Torrid Love or Classist Violence? Complicity with Narratives of Discrimination in The Smell of Cinnamon

Torrid Love or Classist Violence? PDF 

Written by : Roula Seghaier

Translated by : Nermeen Hegazi

Roula works on issues related to labor, immigration, and gender. She dreams of one day dubbing children’s programs. She writes sometimes, and lives in a state of existential crisis always.

 

Writing could be a reductionist activity, as it revolves around the modelling of reality, desires, and individual and societal needs through a linguistic medium. Writing could also be an exercise of imagination and creation, through which we document lives and create legendary heroes out of ordinary people. Through writing, we could also seek revenge against enemies: shrink them and render them into nothing. We could strip them of their humanity or give them the gift of flying. Writing has the power to do all that. It could allow us to find traces of ourselves, pressed between the pages of history, or imagine ourselves in the future. It could also erase us completely, as if we have never existed: queer, rural, migrant women, sex workers, transwomen, domestic workers, women of color, brown, and black women. Except for a few texts, which never gained international fame, we have been ignored and erased. Until the day came, when politics of representation forced our inclusion; they sprinkled us into the stories, like spices on a dish, or like secondary characters that help fulfill the fate of the main protagonist in its incongruity with ours. For the ends justify the means, and there is no harm in including our incidental roles should they serve the purpose of developing the main character. Thus, non- normative characters made their way into the public sphere mostly narrated in the languages of the Global North. 

But we do not settle for these crumbs. As queer, trans, impoverished, racialized, migrant, refugee women and women from the  Global South, we look for our stories between library shelves and the lines of prose and poetry produced in our countries. We search for them to find ourselves, to know that we have a heritage and history archived in Arabic, tracing the stories of our regions replete with intimacy. We look for them in ink on paper, as the stories of our ancestors, or our oral history, is often not as valorized within the status quo as the written word is. Instead, oral history is dismissed as gossip, or “hens’ talk”. We search for legitimacy, for “evidence” or “proof”—something women have always been asked to present, as the burden of proof always falls on the shoulders of those who have the least amount of power, as if the absence of evidence is not enough evidence of historical disempowerment and silencing. While searching for ourselves in the faces of protagonists written  by pens held like magnifying glasses on our lives, we often find a stealthy and voyeuristic desire to “uncover the hidden” or to express “daring and boldness” of writers who self-Orientalize as a “saviors” when checking  all of the identity boxes for the sake of “diversity” in writing. Oftentimes, these identity boxes hold no importance to us. We then look for runaway images of characters that flee and defy the hegemonic norms, for they might, albeit barely, alleviate some of the representational injustice inflicted upon us. And we hope to find the said characters written by women. 

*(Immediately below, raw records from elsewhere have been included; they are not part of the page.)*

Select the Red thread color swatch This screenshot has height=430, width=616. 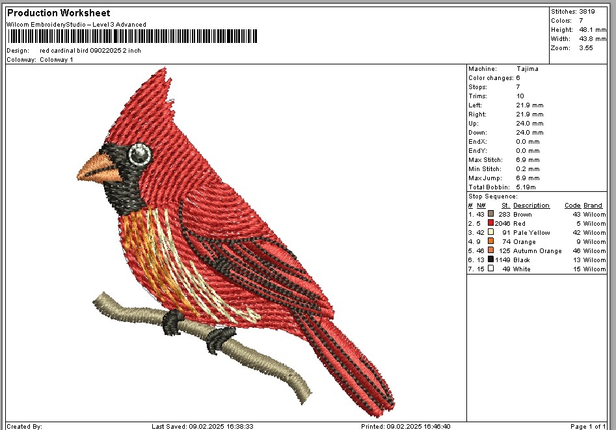click(490, 223)
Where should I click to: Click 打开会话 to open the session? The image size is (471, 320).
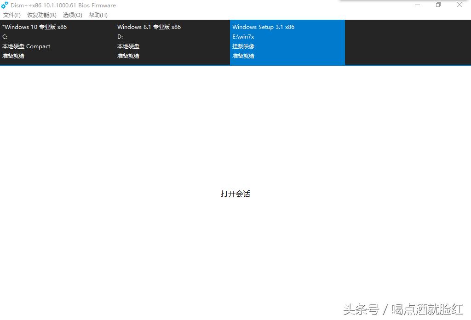point(235,194)
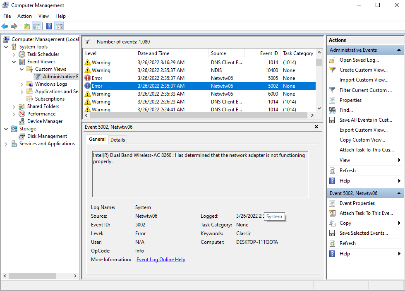Open Help using the question mark toolbar icon

[x=49, y=26]
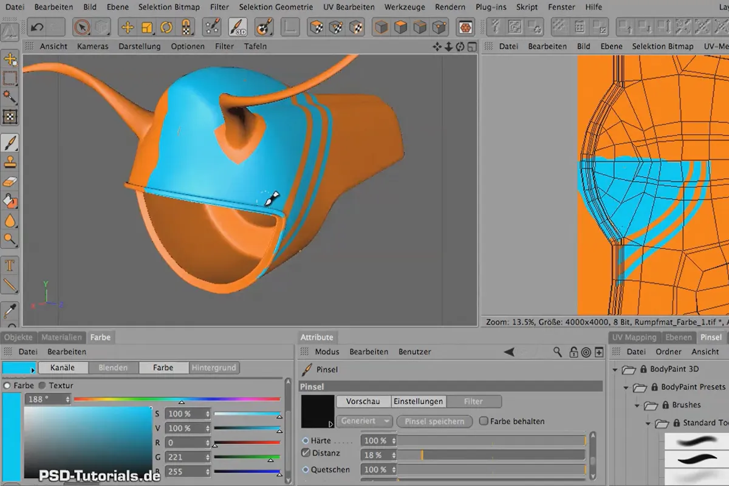Click the Pinsel speichern button
Viewport: 729px width, 486px height.
pyautogui.click(x=434, y=421)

For the purpose of writing for this issue, I  searched for women who loved women, whether in public pronouncement or in secret, and who left written traces of their relationships. I found The Smell of Cinnamon by Samar Yazbik 1on every list of queer novels from the region, as if it was a classic. It was celebrated after publication for allowing readers into “closed worlds forbidden from publicity,” at least according to the blurb on its cover and the literary reviews that embraced its queerness and presumed non-conforming to norms. I picked up the book and read the words of the blurb more carefully: the novel was about “the relationship between a lady from Damascus and her maid” where “the relationship transforms into a game deftly played by the maid, as it  becomes her only way to recover her lost humanity.” I reread the sentence and it reeked of a smell: not that of cinnamon, but of nauseating rot. I was not hastily “judging a book by its cover.” Rather, the marketing blurb relied on the power narrative: a bourgeoise “lady” has sex with her “maid” and feels either proud or victimized that the latter has become imbued with presumed humanity. 

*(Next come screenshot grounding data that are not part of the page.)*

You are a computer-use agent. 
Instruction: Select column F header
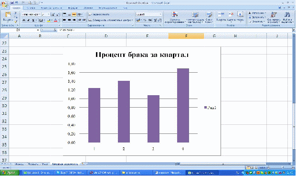click(186, 36)
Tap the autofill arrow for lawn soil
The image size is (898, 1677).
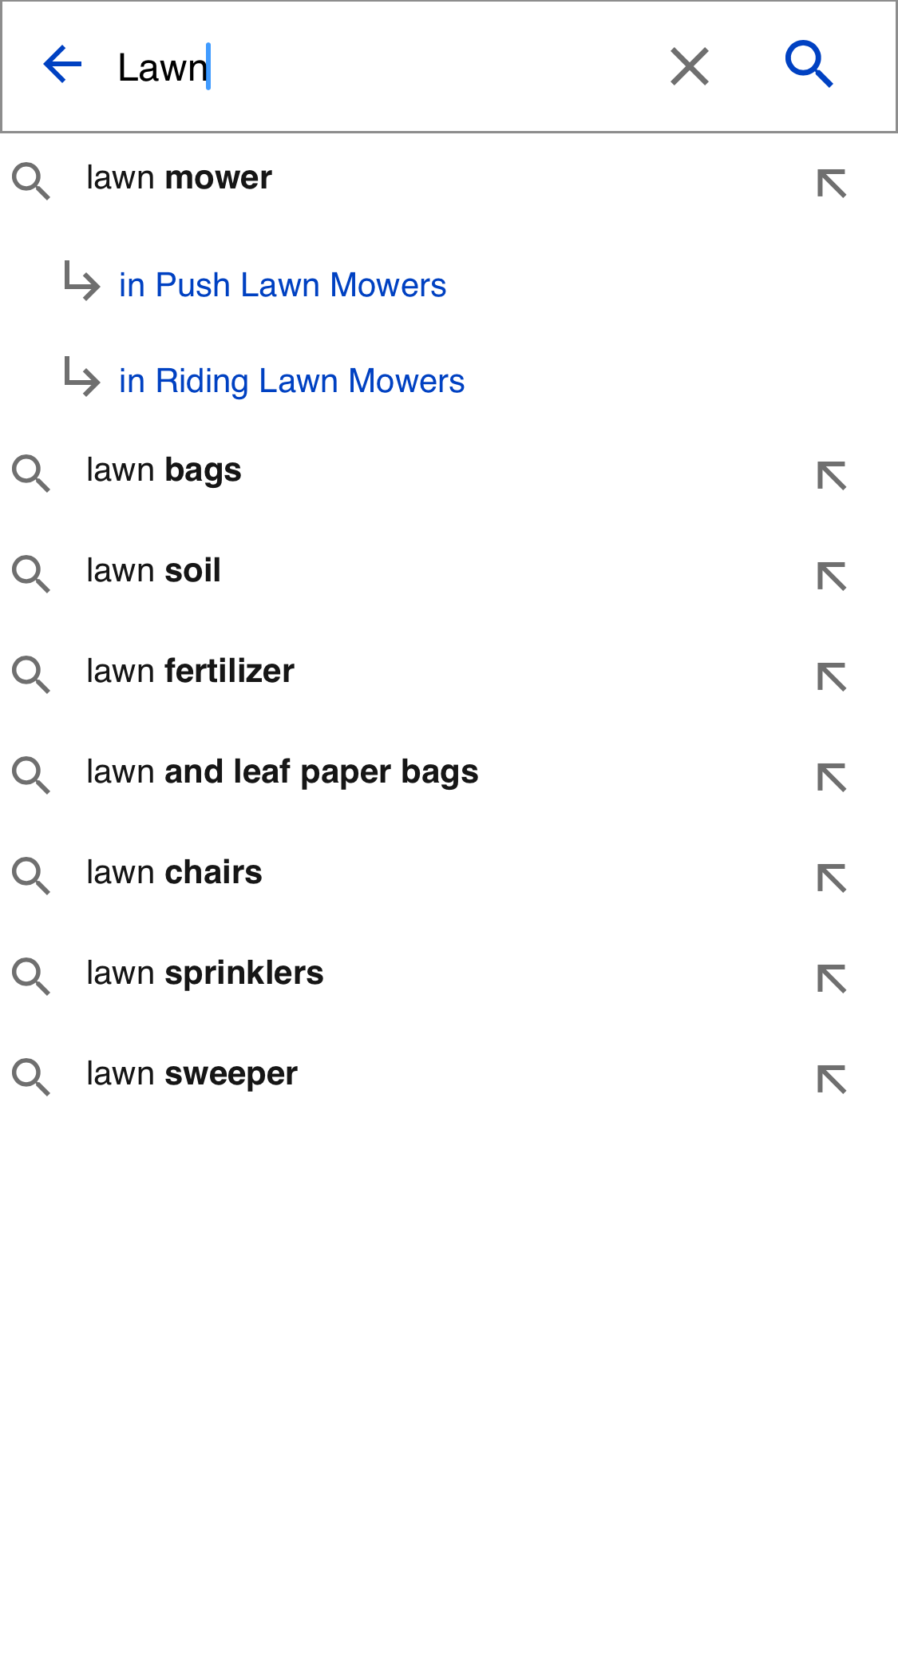(833, 574)

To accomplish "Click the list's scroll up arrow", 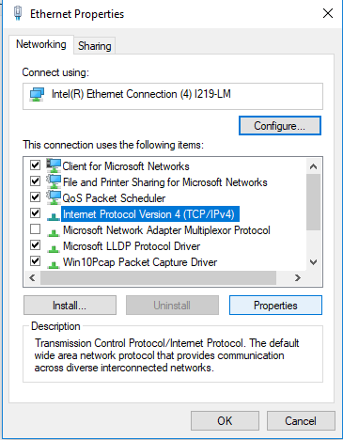I will coord(313,166).
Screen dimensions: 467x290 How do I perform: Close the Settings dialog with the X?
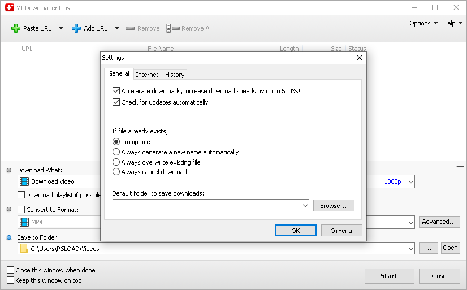click(x=360, y=58)
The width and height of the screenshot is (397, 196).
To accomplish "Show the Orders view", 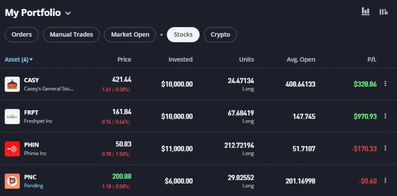I will point(21,35).
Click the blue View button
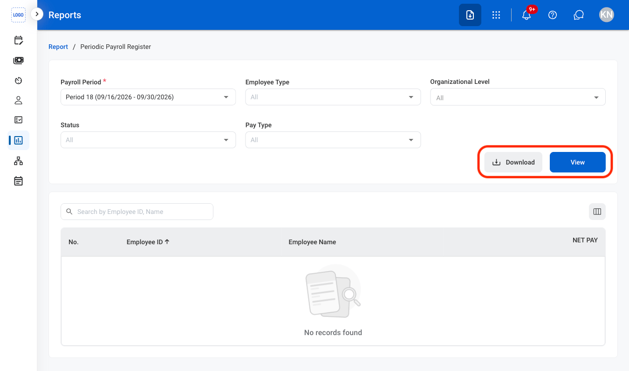The height and width of the screenshot is (371, 629). point(578,162)
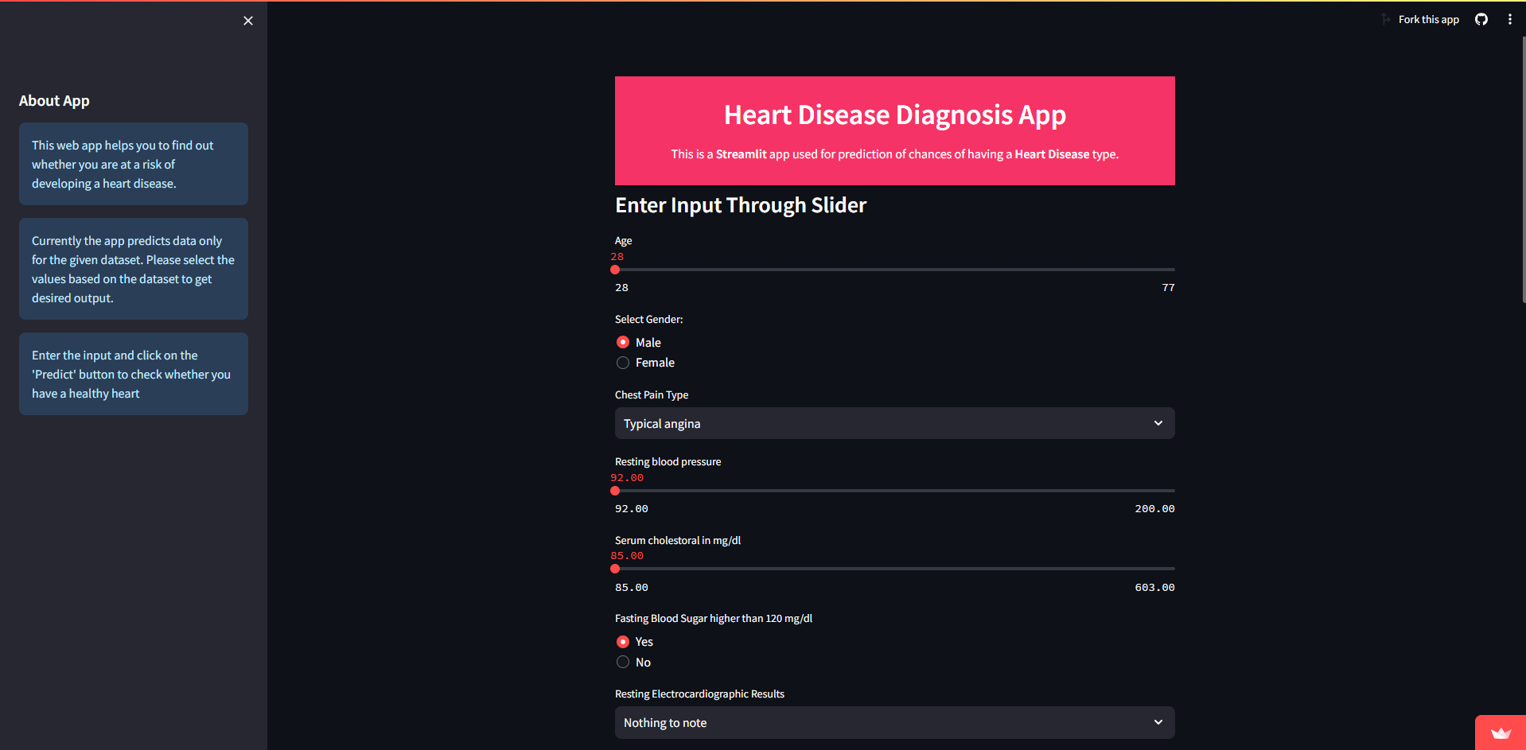Viewport: 1526px width, 750px height.
Task: Click the fork icon beside Fork this app
Action: 1386,19
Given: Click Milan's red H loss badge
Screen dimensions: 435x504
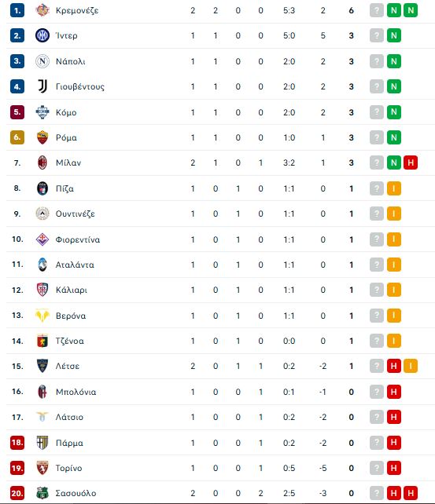Looking at the screenshot, I should pos(411,163).
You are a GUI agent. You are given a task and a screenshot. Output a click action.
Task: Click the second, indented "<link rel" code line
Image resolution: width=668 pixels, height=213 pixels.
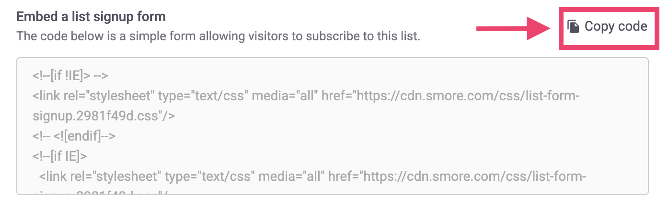click(x=312, y=177)
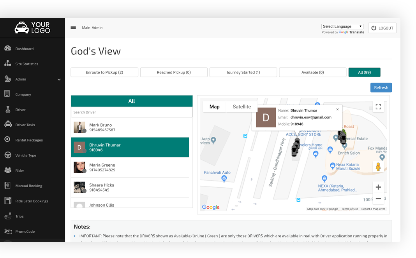
Task: Open the Journey Started filter tab
Action: coord(243,72)
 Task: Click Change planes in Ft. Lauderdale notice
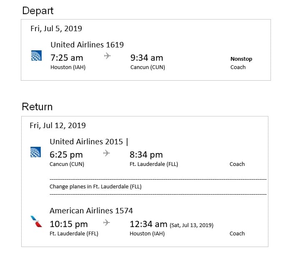(x=95, y=186)
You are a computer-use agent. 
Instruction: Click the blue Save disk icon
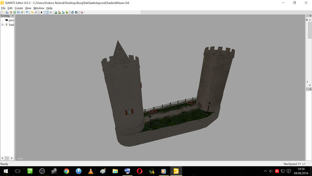(x=18, y=13)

Sometimes writing that describes sex between women is crude and explicit, or “bold,” as some progressives like to call it, when, in reality, it is merely a shallow contribution to the objectification of women’s desires for male readers, who imagine our bodies and feelings as vessels for satisfying their voyeurism. And if these texts do not satisfy the gaze of the reader, then they would appal those deeming queer relationships as illegitimate, all while validating that these connections end in destruction, death, or insanity. It is as if the writer is declaring that  no space exists for queer women in novels’ pages, nor is there one for them in real life and in our societies. Exploitative queer relationships exist, and so does rape among women. Crude sex that entertains voyeurs more than it satisfies the women engaging in it exist, and so do  platonic ass-rubs. Sex among women can be corny, nauseating, desired but  unspoken or refrained from. Everything exists in queer relationships, for this review is not an attempt to revendicate them. What is unfair, however, is that it is only this sex that exists in the minds of writers, and nothing else.  

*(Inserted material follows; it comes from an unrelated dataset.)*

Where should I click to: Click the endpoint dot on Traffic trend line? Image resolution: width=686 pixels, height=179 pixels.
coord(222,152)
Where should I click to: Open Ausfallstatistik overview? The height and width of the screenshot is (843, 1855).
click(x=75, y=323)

The Smell of Cinnamon is no different. Its fame stems from its main premise: a love story between a lady and her maid. The novel was acclaimed for its bravery of explicit portrayal of the events happening in the closeted lesbian world of Damascus. Reviews admire that the writer depicts this world “without shame.”. However, the shame, which lack the reviews celebrate, is imputed to the visibilizing of “lesbian love”  and the maid’s exploitation of her employer. It is not the shame of  trivializing sexual and economic violence by cloaking it in marketable lesbianism, a shame we need to feel. It is not the shame that we ought to feel towards  proposing ideas such as “reverse exploitation,” similar to “reverse racism,” misandry as opposed to misogyny, or other types of nonsense. “Who was Alia? Was she really her maid? Who was she? She knew who the lady of the house was, and she doesn’t remember when they exchanged roles.” The book pushes us to examine the wrong questions, because wrong questions do exist in spite of the efforts of political correctness. 

Samar Yazbik is undoubtedly a master of her craft. She is adept at depicting the most intricate voyeuristic moments in both low-income and bourgeois environments. Her knowledge of  the contextual details of the history of the neighborhoods in Damascus is enormous. She is, undoubtedly, a linguistic  titan. Her characters are also complex and multi-layered, and her writing is engaging. The only doubt there is in her ability to give each character their due when it comes to depicting relationships between women. The criticism here centers her depiction of an exploitative relationship between a woman-employer and her domestic worker  as queer love.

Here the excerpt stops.